Well, you would need in your url filter to add support for each of the
different host names and paths that you would be indexing. So, in your
example below, I'm pretty sure that your URL filter below limits you to only
those 2 domains, rss.cnn.com and www.cnn.com. I think that if you chanted
your filter, for example to:

+^http://([a-z0-9]*\.)*cnn.com/

That might help. Ensure that the links present in the CNN RSS files fall
within the *.cnn.com domain, otherwise, update your url filter accordingly.

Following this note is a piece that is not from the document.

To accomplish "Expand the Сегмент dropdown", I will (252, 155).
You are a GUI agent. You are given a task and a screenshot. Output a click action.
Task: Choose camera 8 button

 More specific comments below:

On 9/10/06 11:23 PM, "Ernesto De Santis" <de...@yahoo.com.ar>
wrote:

> Hi Chris
> 
> Thanks for your response.
> But I can't do that it works.
> 
> All times it indexes the whole channel as one Document.
> 
> I did these steps (to index a cnn channel):
> 
> 1- write in my seed file, with just one seed:
> 
> http://rss.cnn.com/rss/cnn_topstories.rss

Good, that's the right thing to do.

> 
> 2- include the parser:
> 
> In the file nutch-default.xml, tag plugin.includes, I include the rss
> parser:
>   
> <value>protocol-http|urlfilter-regex|parse-(rss|text|html|js)|index-basic|quer
> y-(basic|site|url)|summary-basic|scoring-opic|index-url-category</value>
> 

Perfect.

> 3- Accept cnn hosts
> 
> In the file crawl.urlfilter.txt I wrote:
> +^http://rss.cnn.com/
> +^http://www.cnn.com/

See my comments above here. I think that you need to change these.

> 
> Then I run the crawler, but always I get an index with once Document.
> I try some things more, without successes... (like set
> db.ignore.internal.links to false, change the mimetype parsers order, I
> did read some problem about that in a post yours)
> 
> Do you know what I'm forgetting?
> 
> How can I be sure if parser-rss is parsing some content?
> Can I get some log about that?

Yup, there should be some information in the nutch.log file. Do a grep for
"parse-rss" or "RSSParser" in the log file.

> 
> About outlinks, I don't understand what I must do with them. I need do
> something with outlinks after parser-rss work?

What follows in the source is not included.